Ancora prematuro giudicare i nuovi giocatori sbarcati negli ultimi giorni a Bogliasco: Brunori sembra dover ritrovare la condizione ideale, Esposito è entrato a inizio ripresa quando i campani hanno trovato il 2-0, mentre Begic, nel finale, ha offerto qualche spunto interessante, almeno a livello di personalità e carattere.
Scuro in volto mister Gregucci al termine del match: "Non abbiamo dato prova di solidità prendendo due gol evitabilissimi - commenta a caldo il tecnico doriano - avevo detto alla vigilia quanto fosse necessario venire qui con umiltà, senza pensare a quello che è stato. Il calcio è futuro, bisogna cercare di mettere in campo molti atteggiamenti più solidi rispetto a quanto visto oggi".
Sul mercato: "Lo ribadisco, ci pensano i direttori e la società. Abbiamo proposto qualche giocatore preso da poco che ha risposto anche bene, ma è necessario migliorare la condizione.

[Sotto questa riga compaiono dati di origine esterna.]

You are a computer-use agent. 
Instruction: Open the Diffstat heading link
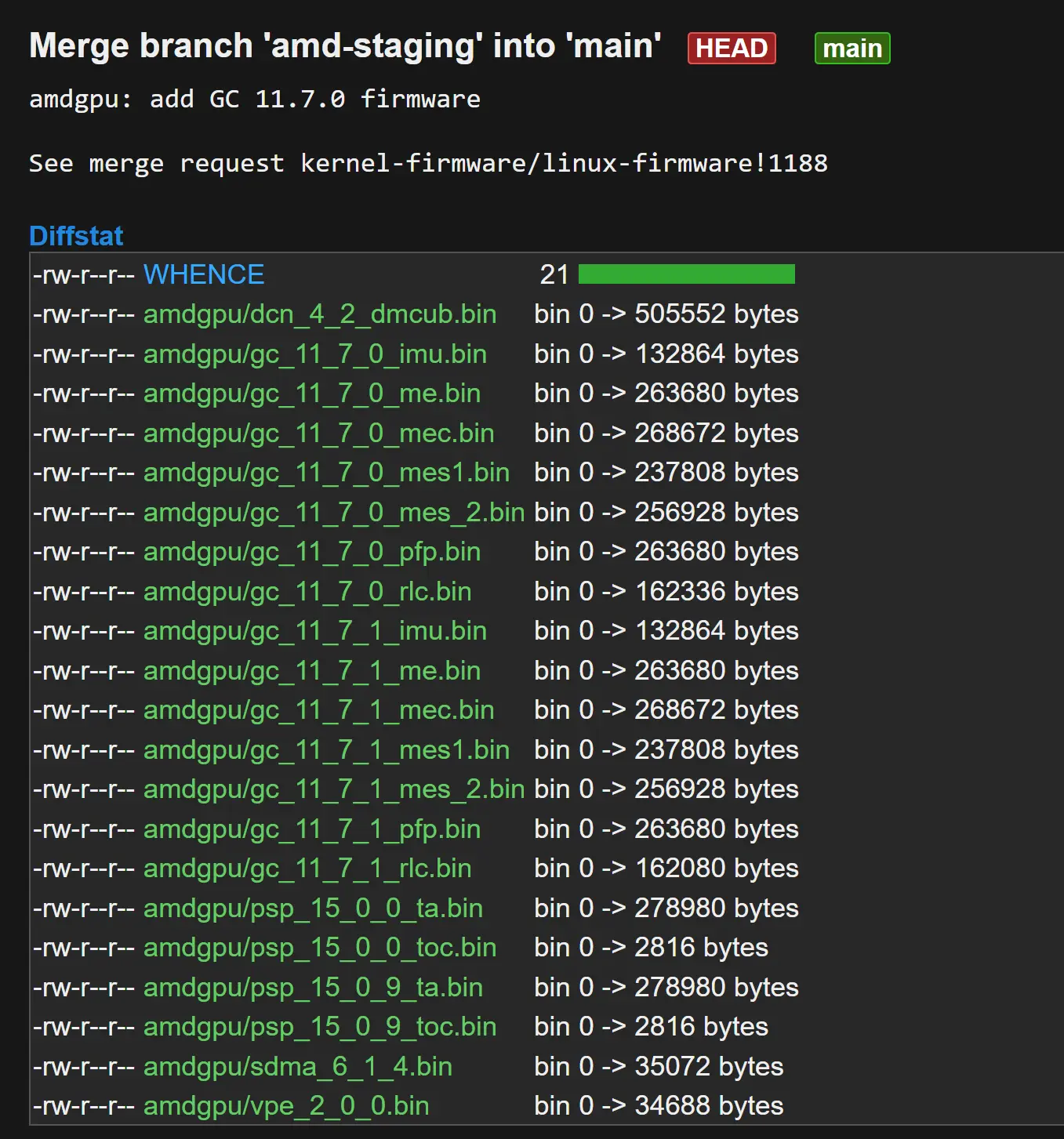point(76,236)
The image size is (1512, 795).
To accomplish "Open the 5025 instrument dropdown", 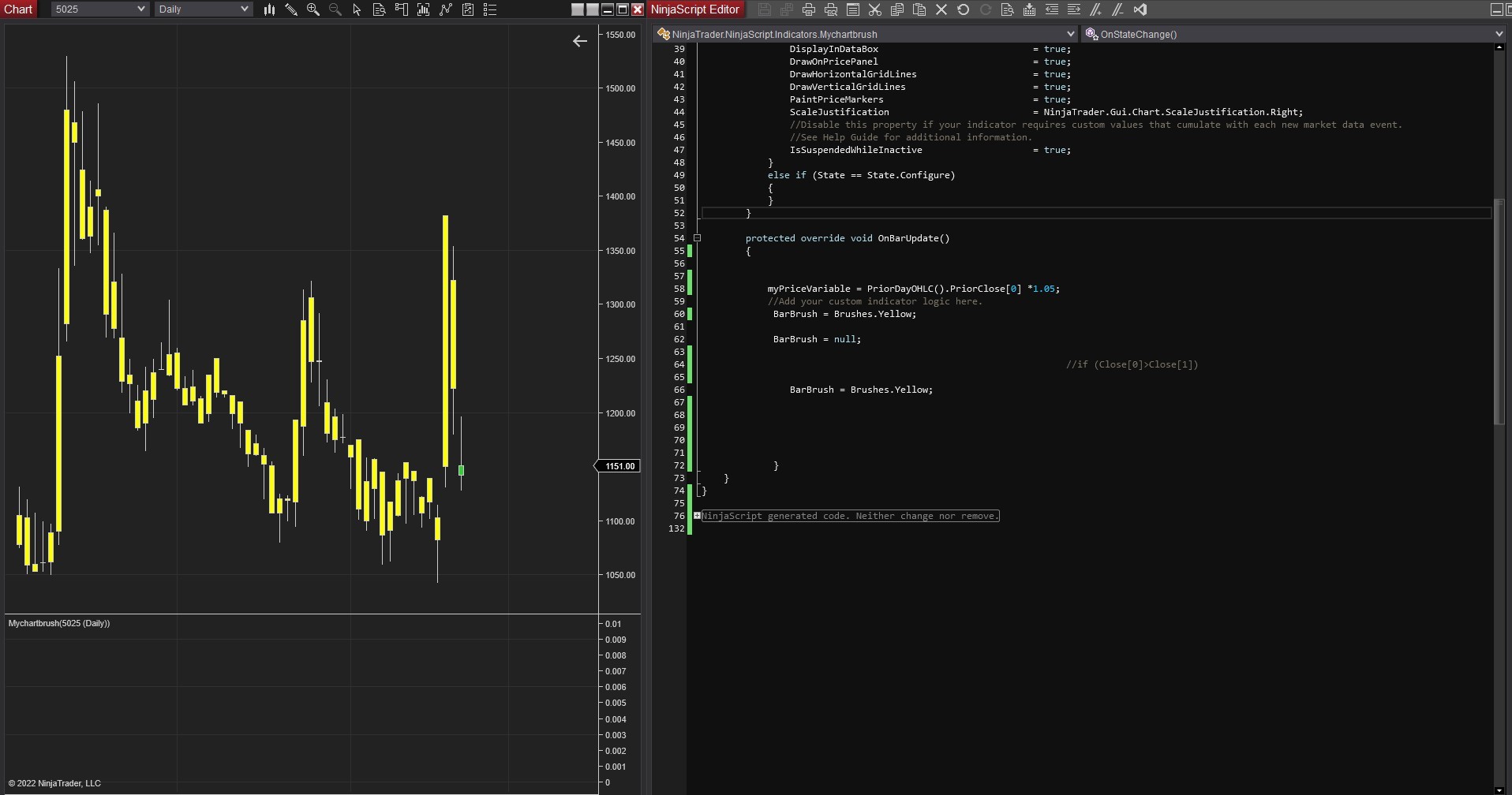I will (100, 9).
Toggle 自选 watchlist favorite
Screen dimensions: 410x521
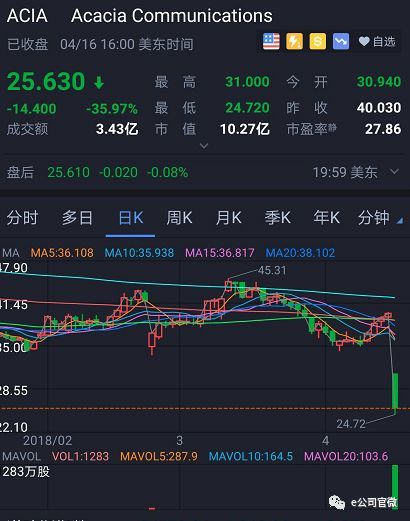tap(377, 42)
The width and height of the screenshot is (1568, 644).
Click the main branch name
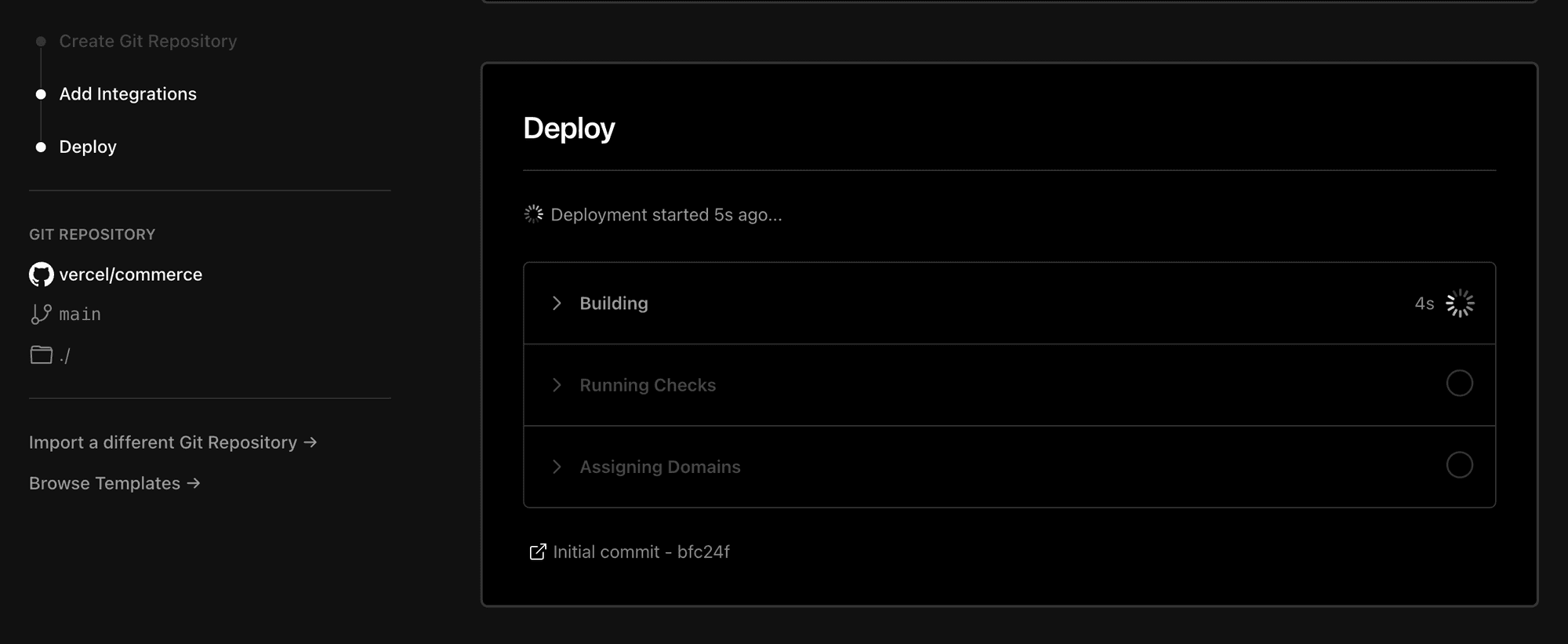click(x=80, y=315)
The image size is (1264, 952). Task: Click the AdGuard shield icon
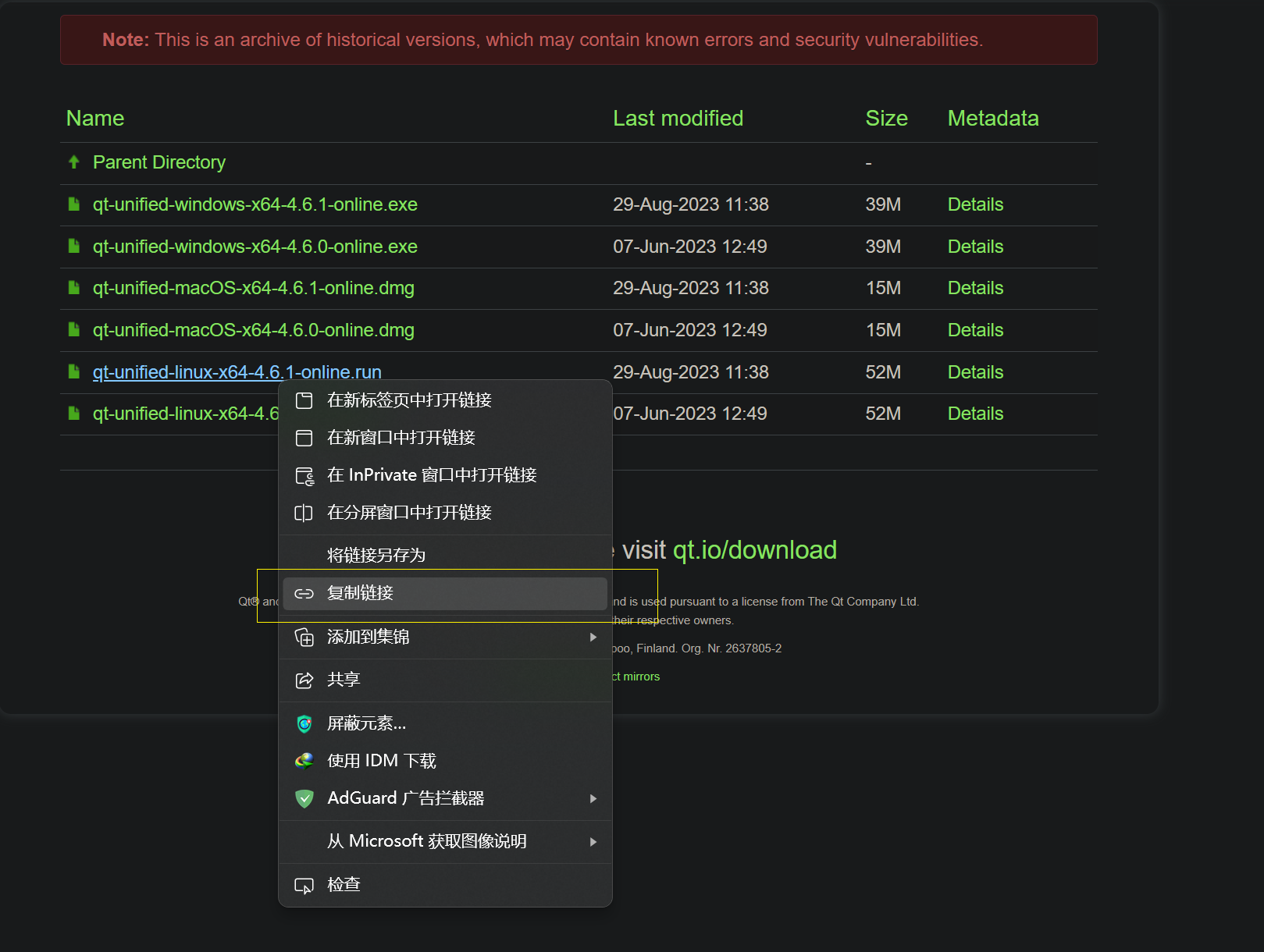pos(304,798)
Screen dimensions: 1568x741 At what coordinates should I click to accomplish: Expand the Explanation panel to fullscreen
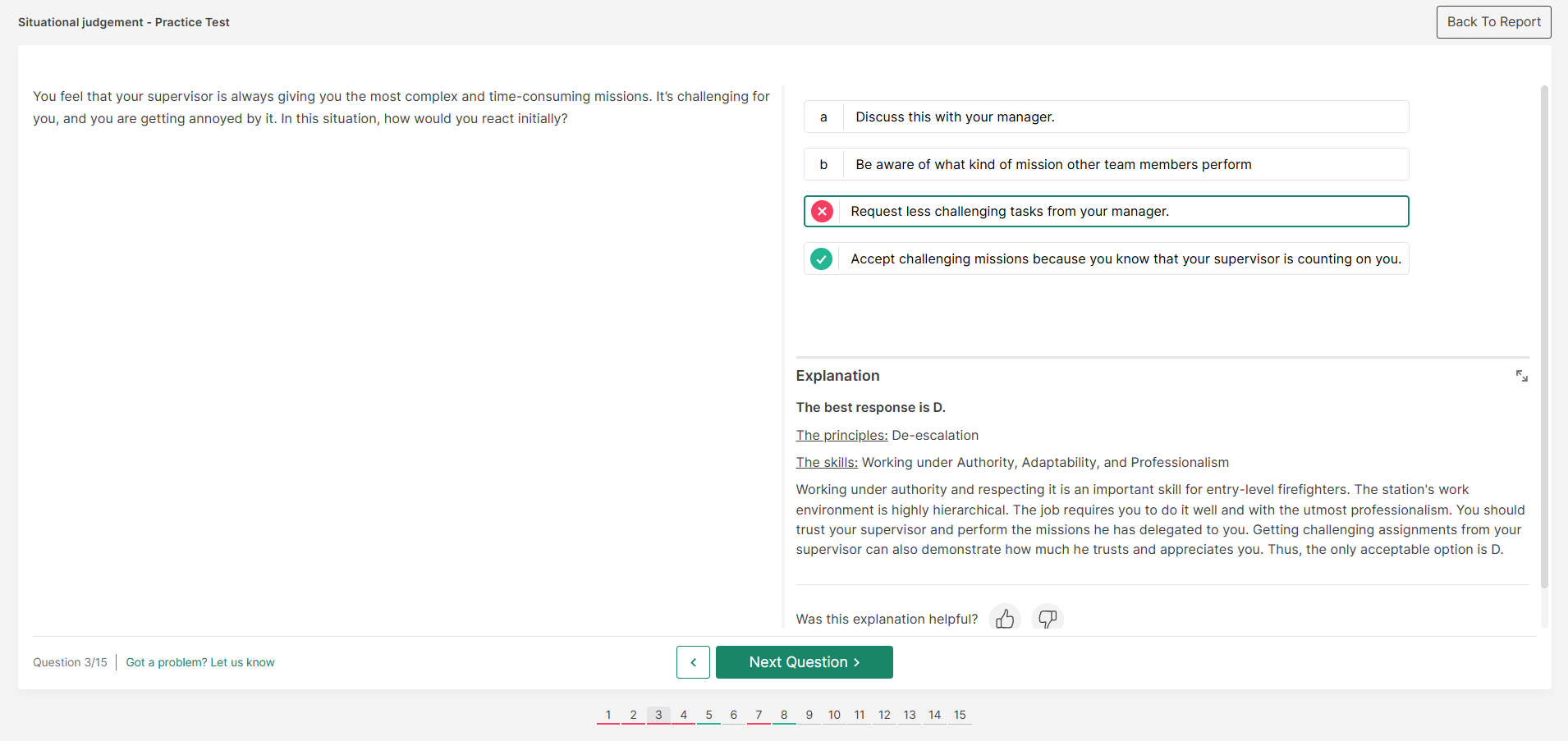(x=1521, y=376)
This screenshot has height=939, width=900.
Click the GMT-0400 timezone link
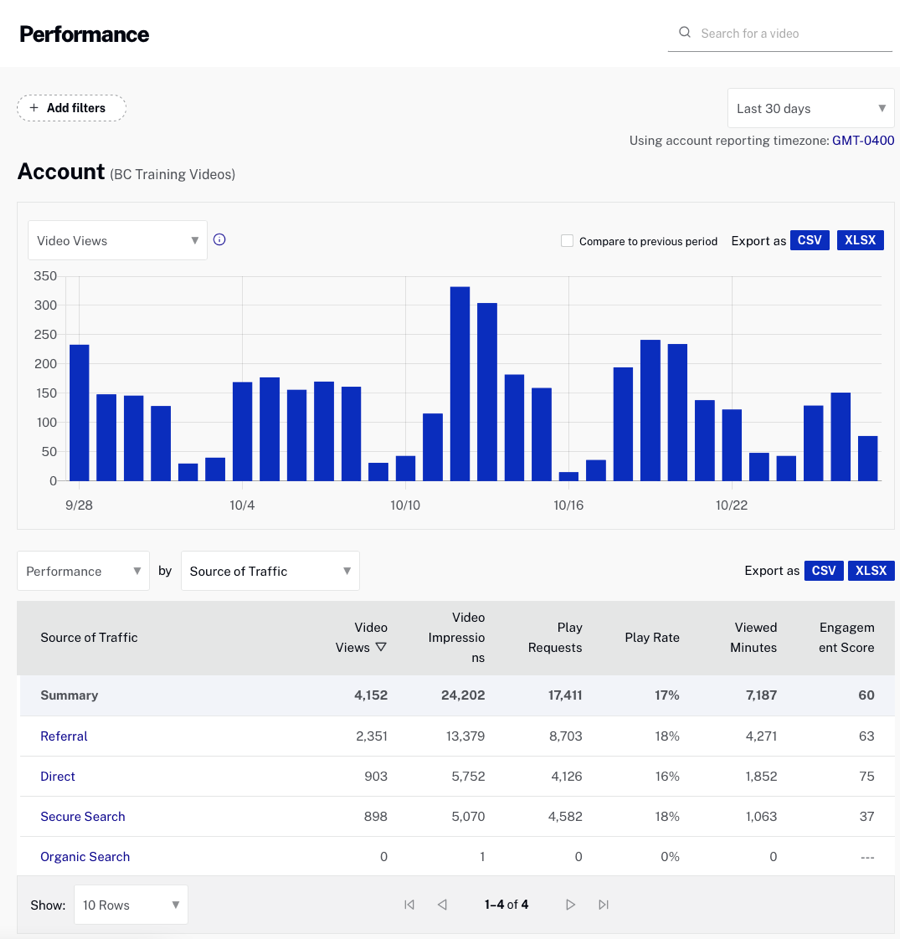[x=862, y=140]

Dovremo tornare a essere stretti parenti con l'umiltà: questo campionato, appena alzi la testa, ti dà delle bastonate che ti ributta giù".
Il gruppo, e non il singolo, deve fare la differenza secondo Gregucci: "In Serie B non c'è un giocatore che cambia le sorti del campionato, bisogna combattere tutti insieme, la presunzione ti ammazza, dobbiamo ricordarcelo bene".